Saw E Binnya (စောအဲဗညား, /my/; c. 1340s–1390) was governor of Tari from c. early 1360s to 1387. Over his long tenure, he actively participated in two separate rebellions by his father Viceroy Laukpya of Myaungmya and his uncle Viceroy Byattaba of Martaban against their Martaban–Hanthawaddy overlords. It was during the second rebellion that he lost Tari in 1387, and was later assassinated by the Hanthawaddy commander Dein Mani-Yut in 1390.

==Early life==
Saw E Binnya was born to a large powerful noble family in the Mon-speaking Martaban–Hanthawaddy Kingdom. He was the third child of Mwei Daw and Gov. Laukpya of Myaungmya, a half-cousin, once-removed of King Binnya U (r. 1348–1384). (Note: Laukpya's father [E Binnya's paternal grandfather] Saw E Pyathat was a son of Smin E Kan-Kaung, a half-brother of King Saw Zein (r. 1323–1330). King Binnya U was the only son of King Saw Zein and Queen Sanda Min Hla.) E Binnya had four full siblings (two older full brothers (Ma Nyaung and Sit Lan) and two younger full brothers (Smin Maga and Smin Sanay)), and 63 (or 65) half siblings. (Note: The Razadarit Ayedawbon says Laukpya had a total of 70 children (22 daughters and 48 sons) by 16 child-bearing wives but its detailed listing of the children yields only 68 children (16 daughters and 52 sons).)

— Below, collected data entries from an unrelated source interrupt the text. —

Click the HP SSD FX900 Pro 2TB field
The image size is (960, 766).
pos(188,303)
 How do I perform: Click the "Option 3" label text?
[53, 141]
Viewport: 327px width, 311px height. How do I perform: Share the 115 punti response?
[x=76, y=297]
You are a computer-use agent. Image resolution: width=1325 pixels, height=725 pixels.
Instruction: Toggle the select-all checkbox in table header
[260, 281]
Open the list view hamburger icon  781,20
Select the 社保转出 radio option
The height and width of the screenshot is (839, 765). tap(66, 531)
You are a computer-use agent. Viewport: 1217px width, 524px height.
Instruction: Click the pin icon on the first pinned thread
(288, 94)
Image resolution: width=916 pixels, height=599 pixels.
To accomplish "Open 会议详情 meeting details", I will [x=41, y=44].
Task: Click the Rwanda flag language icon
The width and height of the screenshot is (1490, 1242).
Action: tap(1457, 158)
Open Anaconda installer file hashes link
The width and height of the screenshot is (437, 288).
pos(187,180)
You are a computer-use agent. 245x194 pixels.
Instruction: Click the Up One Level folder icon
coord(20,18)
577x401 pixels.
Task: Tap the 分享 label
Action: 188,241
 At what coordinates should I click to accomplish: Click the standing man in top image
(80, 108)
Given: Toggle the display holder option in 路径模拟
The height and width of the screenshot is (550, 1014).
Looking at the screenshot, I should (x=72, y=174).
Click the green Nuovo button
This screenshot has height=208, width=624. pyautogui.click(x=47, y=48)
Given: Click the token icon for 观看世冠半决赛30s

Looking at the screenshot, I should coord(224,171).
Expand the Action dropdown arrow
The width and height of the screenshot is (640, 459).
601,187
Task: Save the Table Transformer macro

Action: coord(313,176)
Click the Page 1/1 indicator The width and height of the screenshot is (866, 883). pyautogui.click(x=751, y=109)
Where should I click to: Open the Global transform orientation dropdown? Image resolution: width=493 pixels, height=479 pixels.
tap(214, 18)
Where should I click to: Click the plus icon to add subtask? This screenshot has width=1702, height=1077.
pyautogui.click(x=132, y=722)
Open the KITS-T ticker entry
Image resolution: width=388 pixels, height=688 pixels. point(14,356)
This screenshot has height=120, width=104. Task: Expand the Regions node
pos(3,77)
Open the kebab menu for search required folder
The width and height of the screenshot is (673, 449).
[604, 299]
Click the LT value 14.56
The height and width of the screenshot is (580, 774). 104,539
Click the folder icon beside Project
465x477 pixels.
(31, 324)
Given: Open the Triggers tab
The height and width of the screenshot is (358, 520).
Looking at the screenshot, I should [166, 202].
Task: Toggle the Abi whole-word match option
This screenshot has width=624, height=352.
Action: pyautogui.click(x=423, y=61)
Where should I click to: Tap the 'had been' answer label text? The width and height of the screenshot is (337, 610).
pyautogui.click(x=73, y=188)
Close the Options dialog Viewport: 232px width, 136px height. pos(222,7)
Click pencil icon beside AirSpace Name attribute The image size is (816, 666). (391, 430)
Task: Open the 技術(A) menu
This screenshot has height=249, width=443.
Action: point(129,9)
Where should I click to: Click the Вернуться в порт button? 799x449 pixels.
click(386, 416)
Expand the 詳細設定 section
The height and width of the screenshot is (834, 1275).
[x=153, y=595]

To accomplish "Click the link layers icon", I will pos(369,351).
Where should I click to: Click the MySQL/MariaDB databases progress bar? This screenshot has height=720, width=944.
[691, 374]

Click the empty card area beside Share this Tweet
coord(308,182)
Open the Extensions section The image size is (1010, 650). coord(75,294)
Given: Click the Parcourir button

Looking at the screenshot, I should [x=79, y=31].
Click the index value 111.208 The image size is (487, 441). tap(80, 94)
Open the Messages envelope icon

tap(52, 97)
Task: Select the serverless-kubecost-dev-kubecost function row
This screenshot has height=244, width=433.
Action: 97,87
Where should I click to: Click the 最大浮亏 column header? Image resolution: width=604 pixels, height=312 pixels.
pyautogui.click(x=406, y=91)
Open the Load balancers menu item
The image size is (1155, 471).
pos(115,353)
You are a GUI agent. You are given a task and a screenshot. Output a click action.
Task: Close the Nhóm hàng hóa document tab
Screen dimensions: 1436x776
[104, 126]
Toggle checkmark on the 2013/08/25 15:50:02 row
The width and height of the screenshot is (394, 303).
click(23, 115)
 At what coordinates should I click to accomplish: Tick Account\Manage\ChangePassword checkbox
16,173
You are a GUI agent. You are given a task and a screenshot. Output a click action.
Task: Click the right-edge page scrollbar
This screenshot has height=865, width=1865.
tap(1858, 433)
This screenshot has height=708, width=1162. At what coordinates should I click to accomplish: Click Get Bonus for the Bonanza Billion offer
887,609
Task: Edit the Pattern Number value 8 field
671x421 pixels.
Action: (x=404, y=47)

Circa early 1360s, (Note: The chronicle Razadarit Ayedawbon does not state exactly when E Binnya was appointed governor. It says E Binnya of Tari later participated in Byattaba's rebellion, which took place in U's 15th year of reign (i.e. 1363/64).) he left his native Myaungmya to become governor of Tari (တရည်း, ကြေဝ်), a small district of just south of Donwun in the Martaban Province (modern Mon State and southern Kayin State). (Note: Per the Razadarit Ayedawbon chronicle, Tari was one of the 32 districts of the eastern (Martaban) province, and located near Donwun towards Martaban (i.e. south of Donwun).) The appointment was made by the then reigning king Binnya U himself. The king had also wedded E Binnya to his half-niece Tala Thazain Saw Ngaik. E Binnya and Saw Ngaik were first cousins as she was a daughter of E Binnya's paternal elder uncle Byattaba and Princess Tala Mi Hsan. Through her mother, she was a granddaughter of King Saw Zein (r. 1323–1330) and Queen May Hnin Htapi of Martaban.

==Career==
For the next twenty plus years, E Binnya would serve as a vassal ruler of Tari. However, his loyalties lay not with the king but with his uncle and his father. He would actively participate in his father's and uncle's two major rebellions against kings Binnya U and Razadarit.

===First rebellion===
E Binnya was part of the rebellion that drove King Binnya U out of Martaban. In 1364, Byattaba seized control of the royal capital Martaban (Mottama) while the king and his retinue were away on a sojourn, searching for a white elephant. From the outset, E Binnya served as a senior commander in Byattaba's rebel force, and successfully defended Tari, which over the next six years became the frontline region between the king's forces based out of Donwun and Byattaba's forces. The rebellion ended favorably for the rebels in 1371 when King Binnya U agreed to recognize Byattaba and Laukpya as the autonomous viceroys of Martaban and Myaungmya provinces, respectively; in return, the brothers agreed to nominally recognize U as their sovereign, who was now based out of Hanthawaddy Pegu (Bago).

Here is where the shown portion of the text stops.